● What the exercise asks
Without copying any pictures, restate exactly the lines from the start of the records through the line containing "Screen dimensions: 1228x952".

══ Records provided ══

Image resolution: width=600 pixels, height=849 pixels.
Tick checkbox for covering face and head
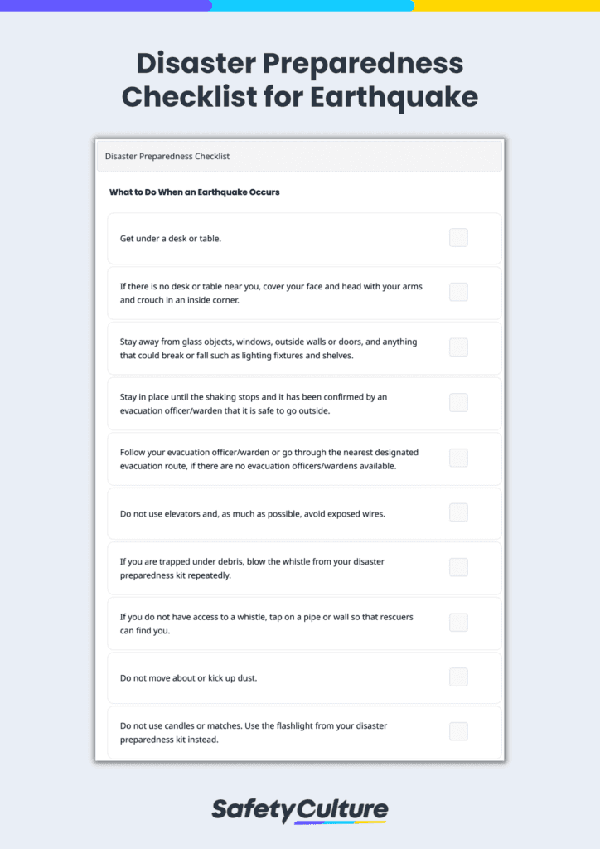point(458,292)
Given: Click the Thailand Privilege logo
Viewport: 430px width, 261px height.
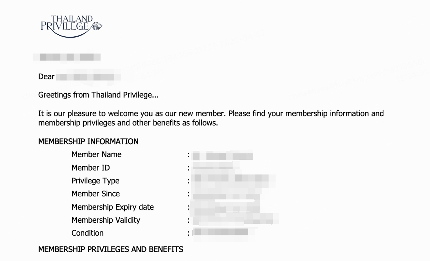Looking at the screenshot, I should 72,26.
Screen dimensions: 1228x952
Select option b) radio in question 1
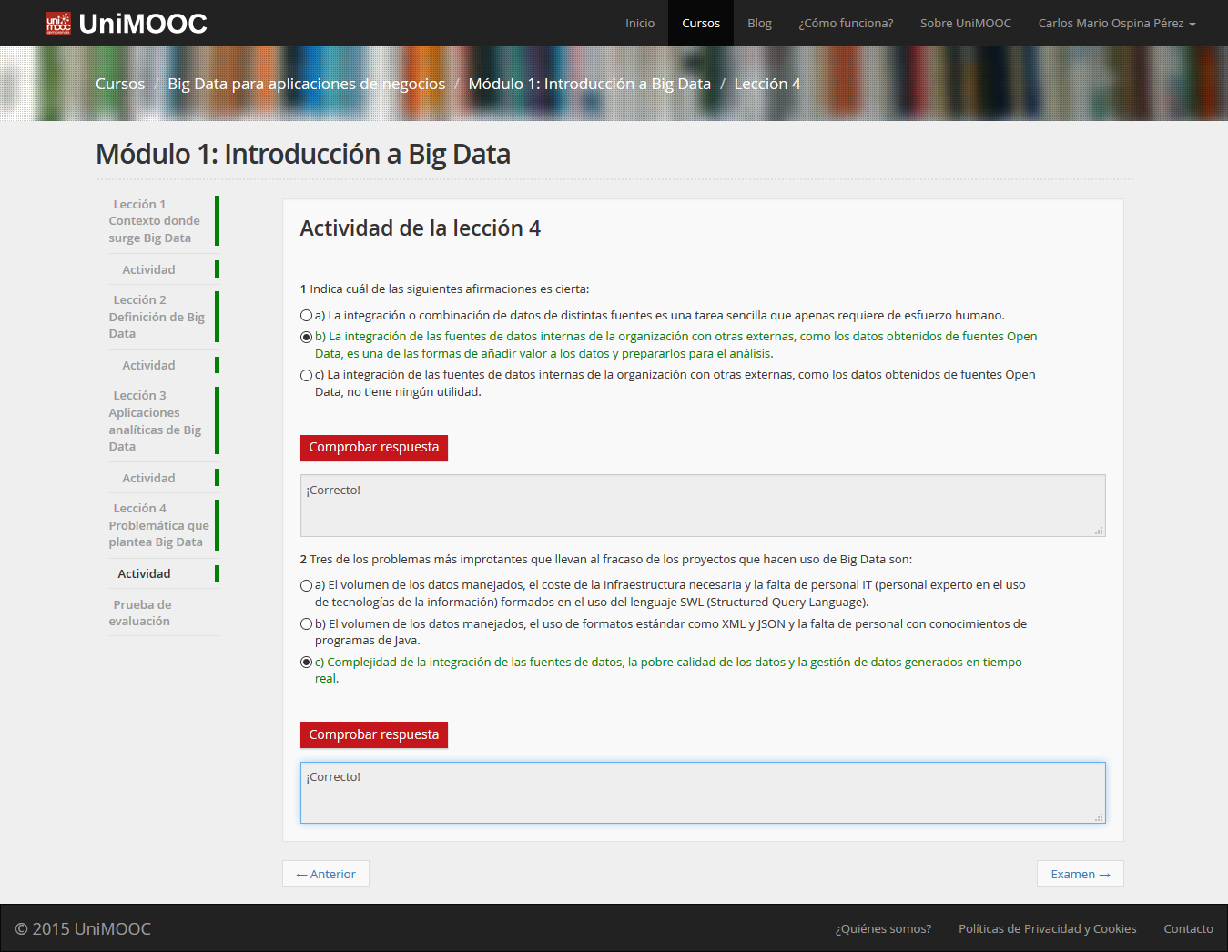[306, 337]
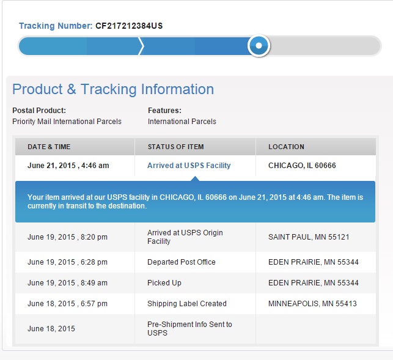Screen dimensions: 393x360
Task: Click the Product & Tracking Information heading
Action: pyautogui.click(x=113, y=89)
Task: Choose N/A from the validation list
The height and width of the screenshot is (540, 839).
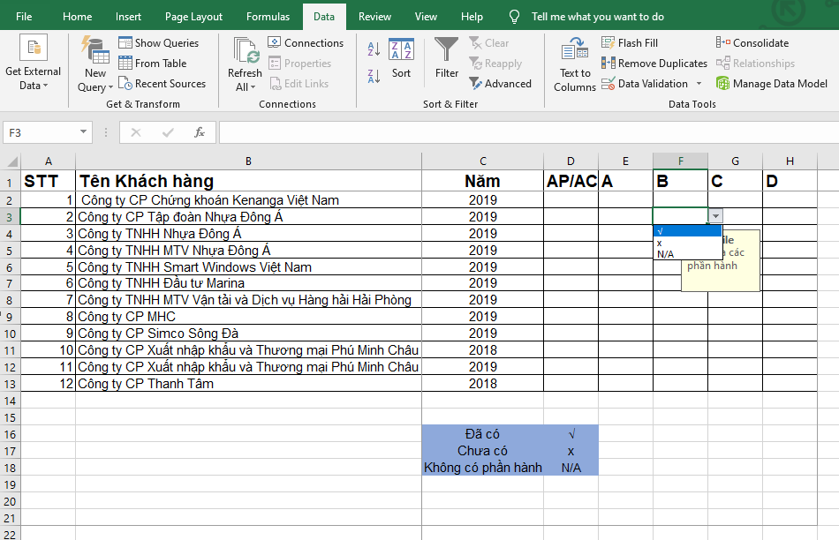Action: (x=668, y=254)
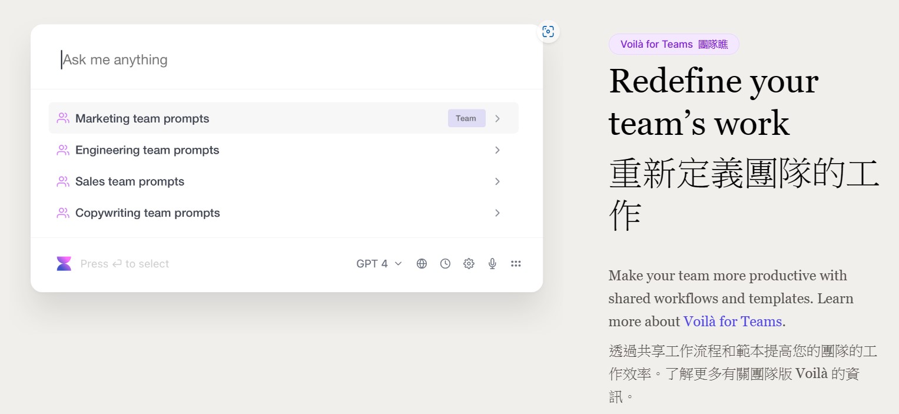Click the Team tag label

point(466,118)
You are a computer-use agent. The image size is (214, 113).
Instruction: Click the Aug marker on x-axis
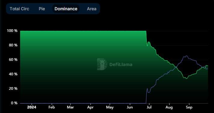[x=169, y=107]
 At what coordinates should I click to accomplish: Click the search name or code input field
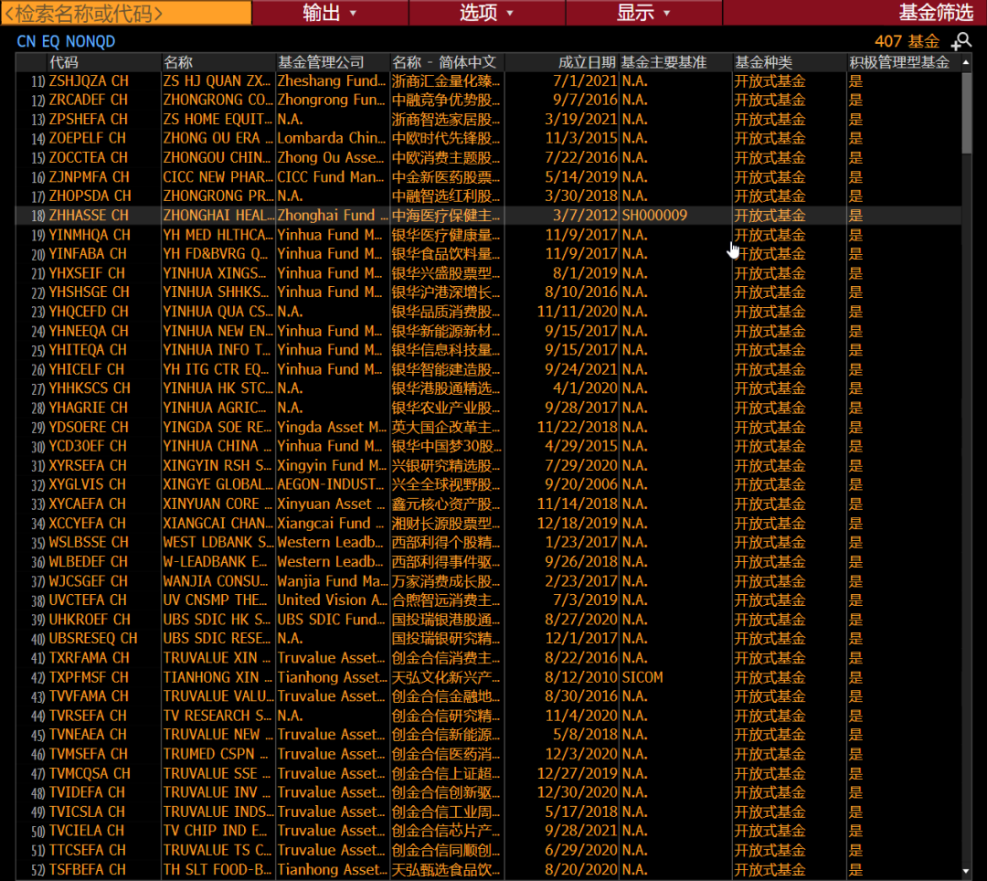tap(126, 13)
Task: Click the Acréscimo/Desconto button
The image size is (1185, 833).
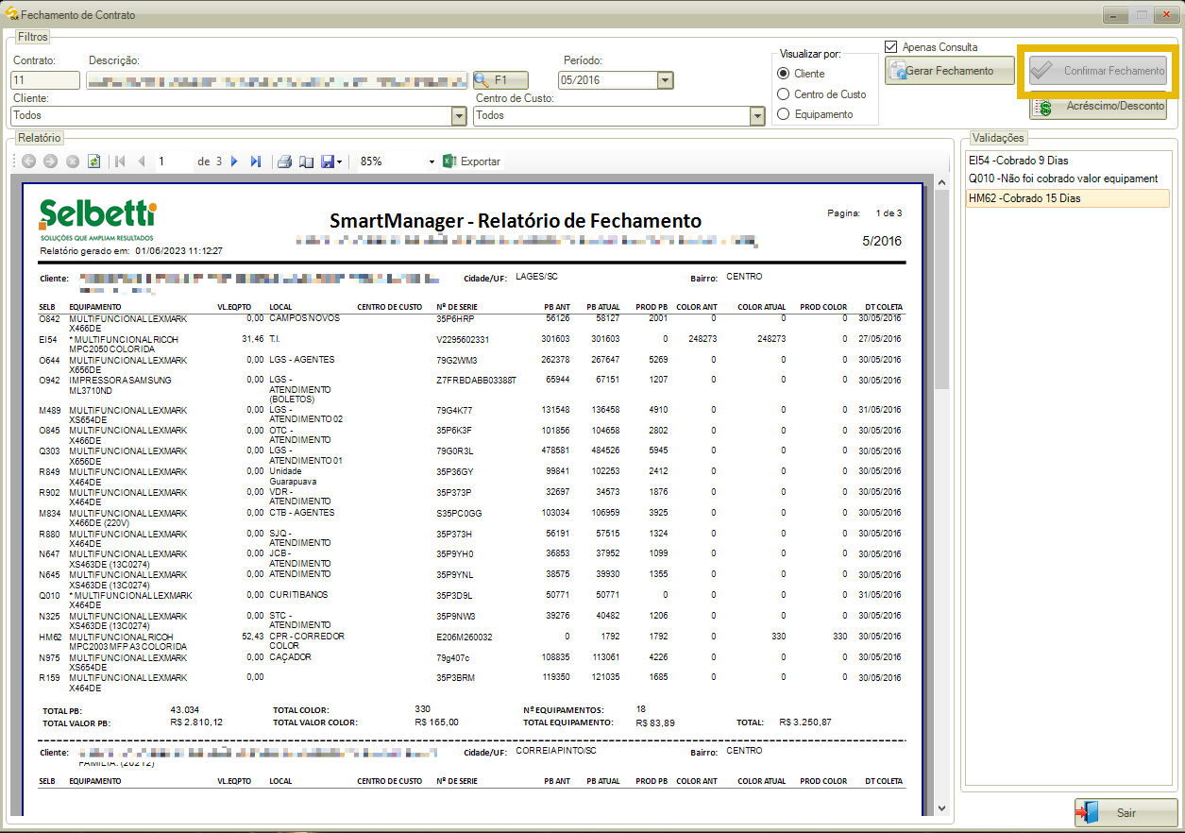Action: [x=1098, y=106]
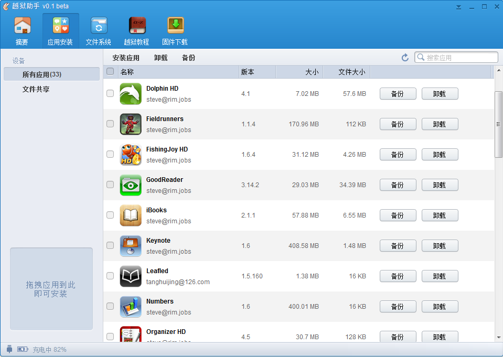Tick the select-all checkbox in header
This screenshot has height=357, width=503.
110,72
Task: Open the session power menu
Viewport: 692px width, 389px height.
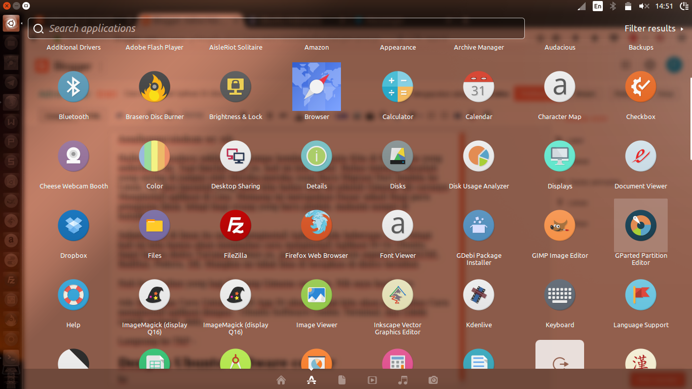Action: click(685, 6)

═══

● Problem solution
Image resolution: width=600 pixels, height=849 pixels.
Tick checkbox for covering face and head
point(458,292)
Given: Click the Thailand Privilege logo
Viewport: 430px width, 261px height.
Looking at the screenshot, I should 72,26.
Screen dimensions: 1228x952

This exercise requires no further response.